** BEGIN Input data **
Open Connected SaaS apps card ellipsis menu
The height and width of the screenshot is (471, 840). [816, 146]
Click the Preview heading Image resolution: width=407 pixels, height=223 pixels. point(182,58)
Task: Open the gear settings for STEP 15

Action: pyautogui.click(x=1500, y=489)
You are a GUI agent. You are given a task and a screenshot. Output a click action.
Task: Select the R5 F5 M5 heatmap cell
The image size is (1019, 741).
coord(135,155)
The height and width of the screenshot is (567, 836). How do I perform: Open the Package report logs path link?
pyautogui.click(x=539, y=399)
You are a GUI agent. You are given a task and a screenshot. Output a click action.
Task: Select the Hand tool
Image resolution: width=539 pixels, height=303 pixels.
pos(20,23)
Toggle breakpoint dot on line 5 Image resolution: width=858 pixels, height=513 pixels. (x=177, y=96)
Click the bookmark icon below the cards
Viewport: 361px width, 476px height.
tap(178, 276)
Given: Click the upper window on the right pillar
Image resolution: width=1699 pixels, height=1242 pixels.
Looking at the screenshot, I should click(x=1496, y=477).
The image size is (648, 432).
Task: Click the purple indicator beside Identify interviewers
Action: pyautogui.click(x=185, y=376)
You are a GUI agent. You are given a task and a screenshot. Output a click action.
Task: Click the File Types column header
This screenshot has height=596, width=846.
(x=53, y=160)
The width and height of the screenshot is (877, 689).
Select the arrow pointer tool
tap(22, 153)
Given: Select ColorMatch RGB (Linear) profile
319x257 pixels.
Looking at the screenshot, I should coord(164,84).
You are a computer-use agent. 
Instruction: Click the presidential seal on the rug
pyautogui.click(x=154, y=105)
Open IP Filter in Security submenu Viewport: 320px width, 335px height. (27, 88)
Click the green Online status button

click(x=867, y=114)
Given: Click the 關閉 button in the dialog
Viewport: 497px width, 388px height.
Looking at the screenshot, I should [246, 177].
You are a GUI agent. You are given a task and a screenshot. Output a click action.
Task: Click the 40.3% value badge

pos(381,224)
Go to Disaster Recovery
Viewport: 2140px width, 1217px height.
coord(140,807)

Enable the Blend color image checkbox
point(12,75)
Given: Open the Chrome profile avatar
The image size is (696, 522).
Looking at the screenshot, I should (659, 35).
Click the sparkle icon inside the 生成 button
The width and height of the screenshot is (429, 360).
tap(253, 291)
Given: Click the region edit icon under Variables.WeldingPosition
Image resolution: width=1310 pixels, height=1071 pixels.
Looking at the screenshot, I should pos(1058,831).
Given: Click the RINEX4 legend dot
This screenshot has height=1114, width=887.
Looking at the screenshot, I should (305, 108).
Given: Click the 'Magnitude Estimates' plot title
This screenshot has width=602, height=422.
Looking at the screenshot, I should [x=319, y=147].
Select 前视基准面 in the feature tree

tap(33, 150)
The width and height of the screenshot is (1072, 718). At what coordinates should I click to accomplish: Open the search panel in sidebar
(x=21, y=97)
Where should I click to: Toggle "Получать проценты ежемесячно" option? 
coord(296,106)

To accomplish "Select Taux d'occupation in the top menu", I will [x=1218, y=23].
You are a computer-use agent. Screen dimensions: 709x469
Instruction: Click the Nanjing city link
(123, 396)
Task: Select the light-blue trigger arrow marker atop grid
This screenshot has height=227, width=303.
** END Input data **
Required task: Tally the lines in the records above that contain the string "resolution" and give only the number.

Written solution: 5